BY JIM KNIPPENBERG
The Cincinnati Enquirer
Taking a peek waaaaay back behind the scenes this morning, we find none other than Zane Miller,professor of history and director of the Center for Neighborhood and Community Studies at the University of Cincinnati, about to blow the whistle.
Sort of.
Turns out the new book he wrote with University of Windsor professor E. Bruce Tucker, Changing Plans for America's Inner Cities: Cincinnati's Over-the-Rhine and Twentieth-Century Urbanism (Ohio University Press; $15.95), has a stiff title but inside, well, it's all the dirt on Over-the-Rhine. Where it's been, could have been and how it got to be what it is today.
Complete, we might add, with names of the players who led wars there at different times, including homeless advocate Buddy Gray,entrepreneur Jim Tarbell, arts patrons Fred and Irma Lazarus, the Cincinnati Business Committee and more.
"The whole second half of the book, is about turf wars that have gone on there since the 1950s," Miller says, "the Appalachian community, all the social services groups that settled there, Buddy's Drop-in Center, Irma's opposition, wars between Gray and Tarbell, between city council and the factions."
Urban anthropology, he calls it, with lots of friction.
What makes all this so tasty is Miller has an insider's view: He has served on state and local boards dealing with the future of the neighborhood, a role that got him a ringside seat for the power plays and infighting. Plus, as director of the UC neighborhood center, he studies these things for a living.
The book has nothing specific about Broadway Commons, the current neighborhood war, but brushing up on the background gives some blinding insights on that issue.
NEWS OF NEWS: More news from behind the scenes, this about the alternative newspaper scene.
Referring here to Everybody's News, the scrappy weekly that covers music, alternative lifestyles and local issues from non-mainstream points of view.
Wellsir, changes are afoot.
Seems publisher Donna Goodwin let editor Randy Katz know his services were no longer needed. He had been editor since November '94.
Shortly after that, rumors hit the street: Publisher Goodwin will take over as editor, one said.
Another said she was looking to go after a younger audience and turn News into a music publication, a move that would take it out of competition with City Beat, the city's other alternative weekly. Let's ask Goodwin:
"No, we're not turing in to a music paper ... And I can also tell you that I won't be editor. We're not going to have one."

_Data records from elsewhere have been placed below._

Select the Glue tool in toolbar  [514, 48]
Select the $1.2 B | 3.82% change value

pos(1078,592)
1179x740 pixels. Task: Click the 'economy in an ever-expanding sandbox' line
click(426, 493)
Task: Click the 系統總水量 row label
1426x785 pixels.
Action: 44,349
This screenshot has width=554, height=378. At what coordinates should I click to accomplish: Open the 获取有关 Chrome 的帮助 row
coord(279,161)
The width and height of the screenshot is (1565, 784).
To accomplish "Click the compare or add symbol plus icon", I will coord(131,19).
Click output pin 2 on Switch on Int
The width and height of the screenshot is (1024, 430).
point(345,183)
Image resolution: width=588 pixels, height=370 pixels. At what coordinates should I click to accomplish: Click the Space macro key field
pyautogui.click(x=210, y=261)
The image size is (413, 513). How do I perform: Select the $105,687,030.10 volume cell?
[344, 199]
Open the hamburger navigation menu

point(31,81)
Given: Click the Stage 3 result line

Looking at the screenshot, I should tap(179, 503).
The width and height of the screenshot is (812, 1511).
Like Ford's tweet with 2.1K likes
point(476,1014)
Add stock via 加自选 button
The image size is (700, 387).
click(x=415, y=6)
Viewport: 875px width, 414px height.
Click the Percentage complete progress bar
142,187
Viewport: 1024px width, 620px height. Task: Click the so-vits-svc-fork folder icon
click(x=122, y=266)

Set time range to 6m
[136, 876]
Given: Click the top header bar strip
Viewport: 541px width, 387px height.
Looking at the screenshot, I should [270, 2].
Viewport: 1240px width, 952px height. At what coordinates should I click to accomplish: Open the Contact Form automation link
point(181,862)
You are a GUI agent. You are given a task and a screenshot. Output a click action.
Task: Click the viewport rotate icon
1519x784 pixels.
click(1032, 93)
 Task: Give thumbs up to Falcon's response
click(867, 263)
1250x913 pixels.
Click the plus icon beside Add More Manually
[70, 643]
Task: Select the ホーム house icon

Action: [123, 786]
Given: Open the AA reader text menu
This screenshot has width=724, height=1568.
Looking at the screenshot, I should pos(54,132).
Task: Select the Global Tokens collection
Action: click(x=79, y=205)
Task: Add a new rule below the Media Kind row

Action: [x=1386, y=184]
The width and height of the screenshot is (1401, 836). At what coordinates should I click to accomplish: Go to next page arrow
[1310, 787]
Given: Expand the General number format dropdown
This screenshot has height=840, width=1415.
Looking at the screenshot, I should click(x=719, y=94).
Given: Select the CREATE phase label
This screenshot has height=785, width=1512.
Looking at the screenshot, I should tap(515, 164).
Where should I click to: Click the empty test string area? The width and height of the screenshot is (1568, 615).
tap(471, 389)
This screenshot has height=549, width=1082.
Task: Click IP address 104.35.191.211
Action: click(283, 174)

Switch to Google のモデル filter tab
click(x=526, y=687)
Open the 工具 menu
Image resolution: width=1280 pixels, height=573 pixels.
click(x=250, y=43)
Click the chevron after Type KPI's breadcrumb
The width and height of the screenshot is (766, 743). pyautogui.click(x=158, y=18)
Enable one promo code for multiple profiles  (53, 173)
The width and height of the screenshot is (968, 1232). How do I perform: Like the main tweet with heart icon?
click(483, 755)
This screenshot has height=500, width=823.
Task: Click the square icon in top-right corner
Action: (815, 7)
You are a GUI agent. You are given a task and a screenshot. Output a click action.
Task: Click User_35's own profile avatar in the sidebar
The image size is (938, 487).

Right. So why is Katz out? "I can't talk about Randy's dismissal." Oh. Let's ask Katz: "It came as a complete surprise when I got the phone call at home. Do I miss it? I sure do. I relished every minute because it was such a total engagement -- your heart, your brain, your blood. But I understand the decision -- it was a financial move."
Next for Katz? He's in law school right now and plans to continue."
TOPS ON BROADWAY: Oh yeah, and don't forget to congratulate Shaun Powell. Seems he's making good noises on Broadway.
Powell, 1987 St. Xavier grad, is playing Tamille, one of the lead characters in A Flea in Her Ear, a French farce that has gotten lots of good reviews.
Yeah, he is good, says Mary Ann Lackman, who saw it about a month ago. But she's his mother, so she might be biased.
This is Powell's first trip to Broadway. Previously he did lots of regional theater.